• **What to do**
Copy every line from the records that holds the word "will".

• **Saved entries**
== Segment start ==

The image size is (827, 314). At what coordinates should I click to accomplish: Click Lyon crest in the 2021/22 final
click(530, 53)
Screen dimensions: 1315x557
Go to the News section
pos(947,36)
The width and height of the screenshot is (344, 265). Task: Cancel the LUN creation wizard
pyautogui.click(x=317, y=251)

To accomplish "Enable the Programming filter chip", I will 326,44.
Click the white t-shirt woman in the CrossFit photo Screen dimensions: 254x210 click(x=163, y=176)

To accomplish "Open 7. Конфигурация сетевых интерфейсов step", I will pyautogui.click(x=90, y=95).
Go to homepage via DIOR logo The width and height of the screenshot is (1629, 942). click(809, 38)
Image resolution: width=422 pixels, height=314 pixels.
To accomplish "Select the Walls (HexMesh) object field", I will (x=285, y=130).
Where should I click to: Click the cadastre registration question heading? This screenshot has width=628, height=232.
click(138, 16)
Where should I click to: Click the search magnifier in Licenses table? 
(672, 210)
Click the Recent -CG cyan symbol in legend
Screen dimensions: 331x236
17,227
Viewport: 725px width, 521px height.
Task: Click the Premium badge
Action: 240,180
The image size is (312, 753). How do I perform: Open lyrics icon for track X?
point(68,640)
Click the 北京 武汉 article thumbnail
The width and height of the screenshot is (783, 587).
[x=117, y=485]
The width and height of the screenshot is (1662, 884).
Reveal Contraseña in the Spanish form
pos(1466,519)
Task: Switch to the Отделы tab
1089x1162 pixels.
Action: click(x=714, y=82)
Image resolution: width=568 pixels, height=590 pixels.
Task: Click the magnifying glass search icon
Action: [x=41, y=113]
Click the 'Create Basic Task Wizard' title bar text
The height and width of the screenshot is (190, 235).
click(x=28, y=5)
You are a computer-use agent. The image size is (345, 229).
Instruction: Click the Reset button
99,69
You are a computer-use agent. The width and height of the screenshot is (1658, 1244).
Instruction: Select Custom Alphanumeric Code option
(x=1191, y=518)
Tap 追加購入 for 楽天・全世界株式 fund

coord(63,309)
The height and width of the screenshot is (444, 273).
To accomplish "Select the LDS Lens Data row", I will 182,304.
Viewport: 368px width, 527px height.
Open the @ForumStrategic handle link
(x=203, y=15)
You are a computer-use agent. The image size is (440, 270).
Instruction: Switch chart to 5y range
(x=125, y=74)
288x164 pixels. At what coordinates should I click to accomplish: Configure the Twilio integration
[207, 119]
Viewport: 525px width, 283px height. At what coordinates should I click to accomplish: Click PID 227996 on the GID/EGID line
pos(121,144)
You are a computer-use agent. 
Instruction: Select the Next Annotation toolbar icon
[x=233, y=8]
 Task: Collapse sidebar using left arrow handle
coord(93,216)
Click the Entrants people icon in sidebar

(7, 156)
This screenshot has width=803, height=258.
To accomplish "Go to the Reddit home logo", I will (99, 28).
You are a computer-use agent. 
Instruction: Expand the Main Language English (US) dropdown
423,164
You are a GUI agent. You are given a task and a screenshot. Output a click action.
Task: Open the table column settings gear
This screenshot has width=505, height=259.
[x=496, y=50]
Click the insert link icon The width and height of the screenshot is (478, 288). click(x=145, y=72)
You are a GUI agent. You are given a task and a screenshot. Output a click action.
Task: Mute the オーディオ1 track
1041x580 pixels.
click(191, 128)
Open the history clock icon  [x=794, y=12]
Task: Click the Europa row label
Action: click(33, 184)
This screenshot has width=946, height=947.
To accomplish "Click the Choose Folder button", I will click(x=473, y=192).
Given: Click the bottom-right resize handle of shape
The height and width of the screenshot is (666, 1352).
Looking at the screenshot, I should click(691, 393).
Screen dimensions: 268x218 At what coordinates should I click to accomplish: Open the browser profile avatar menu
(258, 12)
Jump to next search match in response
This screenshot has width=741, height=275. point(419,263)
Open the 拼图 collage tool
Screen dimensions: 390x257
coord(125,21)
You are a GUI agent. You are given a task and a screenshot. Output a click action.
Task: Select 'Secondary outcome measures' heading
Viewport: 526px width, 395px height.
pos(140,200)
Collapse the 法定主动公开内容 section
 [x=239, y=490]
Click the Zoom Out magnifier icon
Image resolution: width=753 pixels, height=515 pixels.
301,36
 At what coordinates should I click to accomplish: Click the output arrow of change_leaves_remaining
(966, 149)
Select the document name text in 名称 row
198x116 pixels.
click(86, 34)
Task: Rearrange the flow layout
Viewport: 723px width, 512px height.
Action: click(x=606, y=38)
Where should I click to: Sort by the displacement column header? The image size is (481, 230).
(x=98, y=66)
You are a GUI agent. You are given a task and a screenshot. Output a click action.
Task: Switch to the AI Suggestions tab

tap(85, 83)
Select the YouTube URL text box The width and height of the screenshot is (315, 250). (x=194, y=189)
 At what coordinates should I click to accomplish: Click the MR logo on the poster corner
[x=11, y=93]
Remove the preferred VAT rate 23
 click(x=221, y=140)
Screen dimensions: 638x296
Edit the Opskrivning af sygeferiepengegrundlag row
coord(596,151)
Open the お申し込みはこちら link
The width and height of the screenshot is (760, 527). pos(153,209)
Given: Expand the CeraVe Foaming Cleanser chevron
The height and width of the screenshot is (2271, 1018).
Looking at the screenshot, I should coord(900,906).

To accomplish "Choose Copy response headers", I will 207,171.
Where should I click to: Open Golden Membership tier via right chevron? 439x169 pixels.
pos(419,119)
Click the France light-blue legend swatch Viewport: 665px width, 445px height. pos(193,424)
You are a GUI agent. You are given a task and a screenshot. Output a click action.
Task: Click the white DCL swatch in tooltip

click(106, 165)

== Segment end ==

• **Your response**
To accomplish "Enable the Programming filter chip", I will 326,44.
To accomplish "Open 7. Конфигурация сетевых интерфейсов step", I will pyautogui.click(x=90, y=95).
To accomplish "Select the Walls (HexMesh) object field", I will (x=285, y=130).
To accomplish "Select the LDS Lens Data row", I will 182,304.
To accomplish "Go to the Reddit home logo", I will (99, 28).
To accomplish "Click the Choose Folder button", I will click(x=473, y=192).
To accomplish "Choose Copy response headers", I will 207,171.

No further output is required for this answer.